**SUPPLIED DATA**
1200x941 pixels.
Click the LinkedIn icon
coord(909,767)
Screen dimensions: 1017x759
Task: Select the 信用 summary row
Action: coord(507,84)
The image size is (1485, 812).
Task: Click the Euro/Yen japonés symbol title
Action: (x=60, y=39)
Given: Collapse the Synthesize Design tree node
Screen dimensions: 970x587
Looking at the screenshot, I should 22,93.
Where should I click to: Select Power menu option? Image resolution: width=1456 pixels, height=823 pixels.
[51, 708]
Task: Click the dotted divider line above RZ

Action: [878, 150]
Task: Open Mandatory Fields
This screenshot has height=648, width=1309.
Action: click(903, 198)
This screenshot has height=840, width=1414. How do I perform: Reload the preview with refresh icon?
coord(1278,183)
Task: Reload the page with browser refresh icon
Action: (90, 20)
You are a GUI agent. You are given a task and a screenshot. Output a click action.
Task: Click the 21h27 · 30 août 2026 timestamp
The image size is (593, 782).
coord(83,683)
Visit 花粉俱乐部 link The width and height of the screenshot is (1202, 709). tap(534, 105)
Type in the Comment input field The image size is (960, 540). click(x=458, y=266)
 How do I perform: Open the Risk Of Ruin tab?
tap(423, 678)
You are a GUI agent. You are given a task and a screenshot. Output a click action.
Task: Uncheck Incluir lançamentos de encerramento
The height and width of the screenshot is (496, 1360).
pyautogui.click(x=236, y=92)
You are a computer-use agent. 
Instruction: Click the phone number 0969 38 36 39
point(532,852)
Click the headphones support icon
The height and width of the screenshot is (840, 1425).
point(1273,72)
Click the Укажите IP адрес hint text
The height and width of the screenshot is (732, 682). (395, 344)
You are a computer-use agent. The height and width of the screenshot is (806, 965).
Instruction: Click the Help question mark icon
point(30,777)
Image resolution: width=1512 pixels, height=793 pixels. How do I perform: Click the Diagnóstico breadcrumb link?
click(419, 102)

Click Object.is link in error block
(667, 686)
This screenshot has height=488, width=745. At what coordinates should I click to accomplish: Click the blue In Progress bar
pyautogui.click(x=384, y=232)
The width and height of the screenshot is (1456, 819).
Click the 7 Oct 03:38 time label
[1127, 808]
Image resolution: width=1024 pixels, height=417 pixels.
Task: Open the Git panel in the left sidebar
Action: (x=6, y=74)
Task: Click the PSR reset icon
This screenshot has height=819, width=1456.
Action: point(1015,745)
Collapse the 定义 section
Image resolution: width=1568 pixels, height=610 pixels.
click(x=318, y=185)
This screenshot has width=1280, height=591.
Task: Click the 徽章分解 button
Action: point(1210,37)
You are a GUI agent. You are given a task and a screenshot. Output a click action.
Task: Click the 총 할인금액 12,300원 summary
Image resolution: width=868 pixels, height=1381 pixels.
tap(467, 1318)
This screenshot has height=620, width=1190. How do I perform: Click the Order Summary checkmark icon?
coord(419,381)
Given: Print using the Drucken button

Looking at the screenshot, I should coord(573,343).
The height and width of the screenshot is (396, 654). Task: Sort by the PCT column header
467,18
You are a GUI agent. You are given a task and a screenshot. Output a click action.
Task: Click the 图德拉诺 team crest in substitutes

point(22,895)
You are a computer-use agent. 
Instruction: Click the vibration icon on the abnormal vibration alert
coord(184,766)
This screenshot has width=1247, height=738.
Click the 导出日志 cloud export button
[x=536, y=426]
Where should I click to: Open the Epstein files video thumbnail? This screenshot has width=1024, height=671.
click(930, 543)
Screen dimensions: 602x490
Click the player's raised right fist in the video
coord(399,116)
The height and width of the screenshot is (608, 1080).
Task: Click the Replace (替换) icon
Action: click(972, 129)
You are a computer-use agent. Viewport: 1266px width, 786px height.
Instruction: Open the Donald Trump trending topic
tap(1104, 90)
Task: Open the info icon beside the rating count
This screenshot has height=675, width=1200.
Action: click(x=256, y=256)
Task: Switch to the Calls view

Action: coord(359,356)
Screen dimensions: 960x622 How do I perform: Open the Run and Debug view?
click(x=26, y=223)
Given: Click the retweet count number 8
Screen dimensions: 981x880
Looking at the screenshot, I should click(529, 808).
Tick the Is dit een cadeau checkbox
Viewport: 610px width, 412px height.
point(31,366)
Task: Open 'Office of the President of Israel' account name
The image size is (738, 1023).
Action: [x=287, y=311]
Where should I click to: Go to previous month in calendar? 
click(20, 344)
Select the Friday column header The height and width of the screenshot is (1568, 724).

**WHAT TO PRODUCE**
Identify every line in the rows above that contains the string "header", matching case exactly, and copy each of those lines in full.

**RESPONSE BELOW**
The height and width of the screenshot is (396, 654). Task: Sort by the PCT column header
Select the Friday column header The height and width of the screenshot is (1568, 724).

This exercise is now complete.